Session Information
Session Type: Abstract Submissions (ACR)
Background/Purpose:
Osteoarthritis (OA) is the most common degenerative joint disease, of which the pathogenesis is inadequately understood. The hypertrophy-like changes, such as expression of hypertrophy markers and matrix calcification have been observed in the initiation and progression of OA. The aim of this study was to investigate the relationships of chondrocyte hypertrophy, cartilage degradation and systemic inflammation by measuring 3 biomarkers in serum of 283 OA patients.
Methods:
i) A competitive ELISA, C-Col10, was developed as a marker of chondrocyte hypertrophy, through measurement of type X collagen (ColX). ii) C-Col10, C2M (matrix metalloproteinase-derived fragments of type II collagen) and hsCRP were quantified by ELISA in serum of the patients, stratified by Kellgren-Lawrence (KL) score 0-4. iii) Association between serum levels of the 3 biomarkers were analyzed (Pearson correlations were done on log transformed data). The data is shown as mean [95%-CI]. iv) Full-depth cartilage biopsies from OA patients with different disease stages were immunostained with the C-Col10 and C2M antibodies.
Results:
The C-Col10 assay was specific for the C-terminal of type X collagen. The measurement range of the C-Col10 assay was 22-500pg/ml, with intra- and inter-assay CVs of 4.2% and 13%. There was a trend towards increasing C-Col10 levels with increasing KL score: KL0 52[24-80] pg/ml, (n=10); KL1 67 [56-78] pg/ml, (n=59); KL2 87[74-99] pg/ml, (n=144); KL3 80pg/ml [60-101], (n=36), and KL87 [47-127] pg/ml, (n=22).

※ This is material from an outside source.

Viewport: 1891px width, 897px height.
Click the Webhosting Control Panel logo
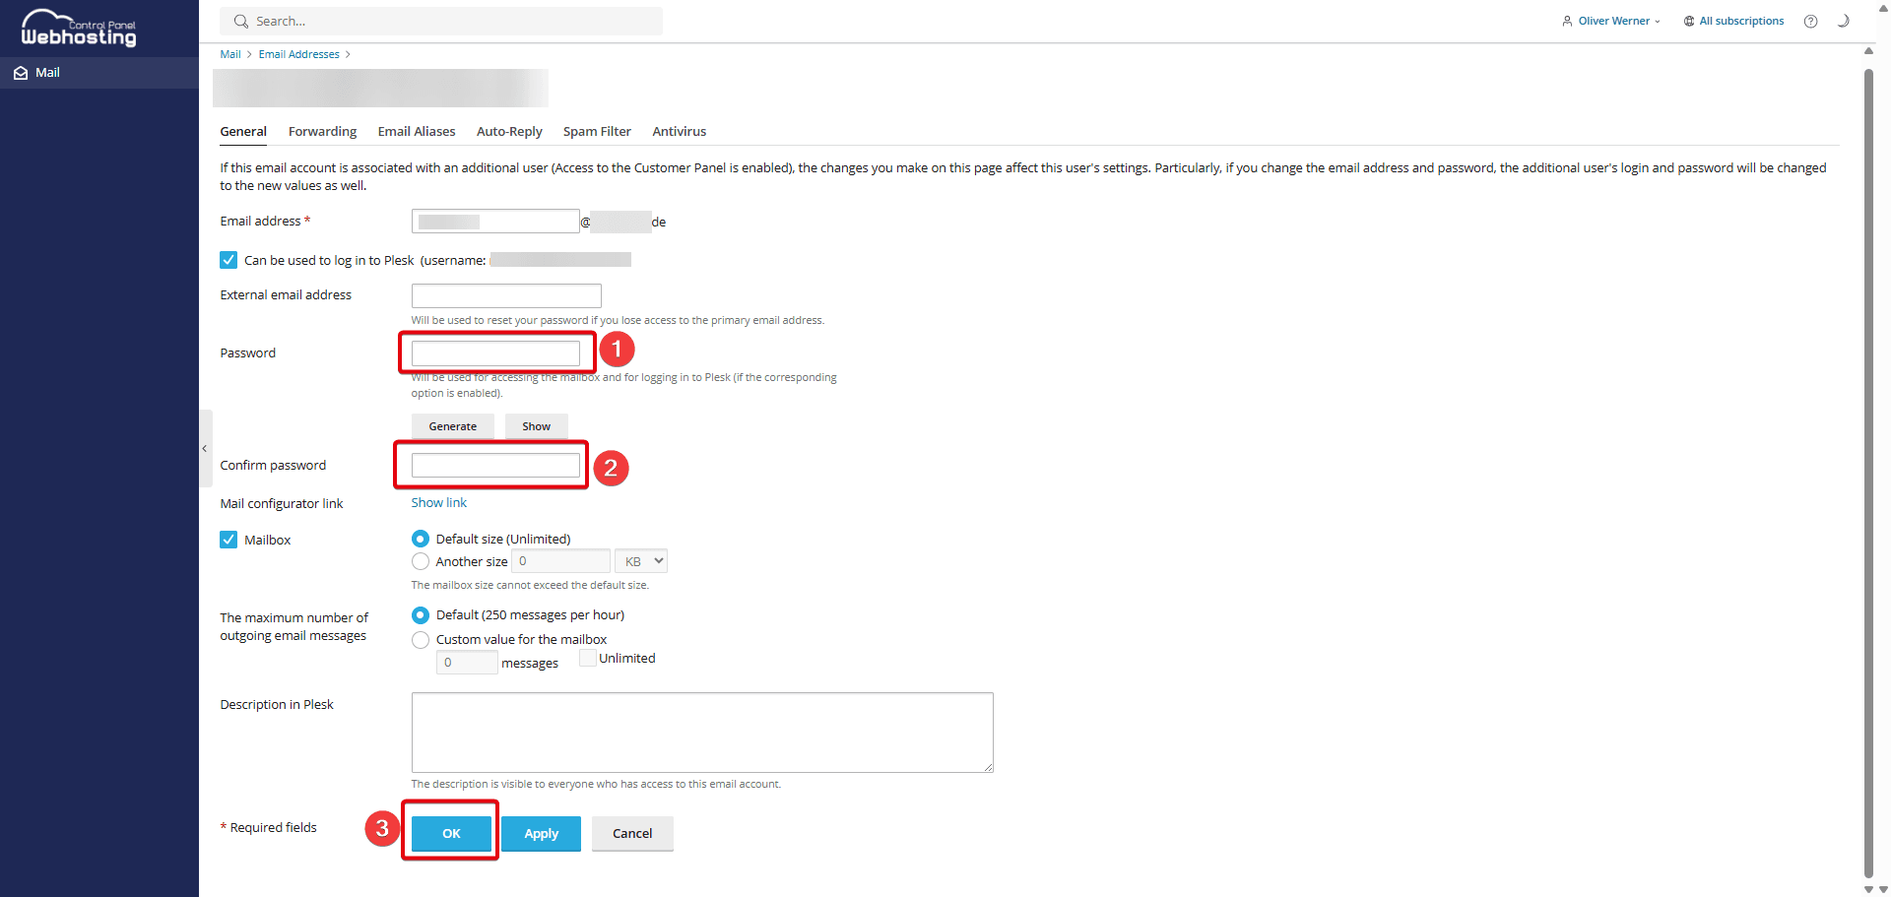[x=77, y=28]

There was significant correlation of levels between C-Col10 and hsCRP (r=0.23, P<0.0001), and C2M (r=0.55, P <0.0001). There was no correlation between C2M and hsCRP. Age and BMI adjustment didn’t change the significant correlations. OA patients with above normal hsCRP (>5) levels showed increased C-Col10, however this was independent from cartilage degradation. These data was supported by immunoloclization of C-Col10 and C2M in the OA cartilage biopsies, which showed distinct staining patterns: C-Col10 was observed in the deep zone around the pre-hypertrophic chondrocytes in mild OA, and around chondrocyte clusters in severe OA. Whereas C2M was consistently observed in all layers of the OA cartilage.
Conclusion:
Elevated C-Col10 levels were measured in OA patients and significantly higher in patients with above normal hsCRP levels, suggesting that inflammation is associated with chondrocyte hypertrophy. Correlation between C-Col10 and cartilage degradation indicated that chondrocyte hypertrophy may be involved in the cartilage degradation. All data show that chondrocyte hypertrophy is an essential step in the pathogenesis of OA and C-Col10 measurement can provide the critical information of OA disease status.
Disclosure:
Y. He,
Nordic Bioscience,
3;
N. S. Gudman,
Nordic Bioscience,
3;
N. U. Hansen,
Nordic Bioscience ,
3;
J. Wang,
Nordic Bioscience China,
3;
D. Su,
Nordic Bioscience China,
3;
Q. Zheng,
Nordic Bioscience China,
3;
O. Simonsen,
None;
K. K. Petersen,
None;
M. Kassem,
None;
M. A. Karsdal,
Nordic Bioscience ,
3;
A. C. Bay-Jensen,
Nordic Bioscnce,
3.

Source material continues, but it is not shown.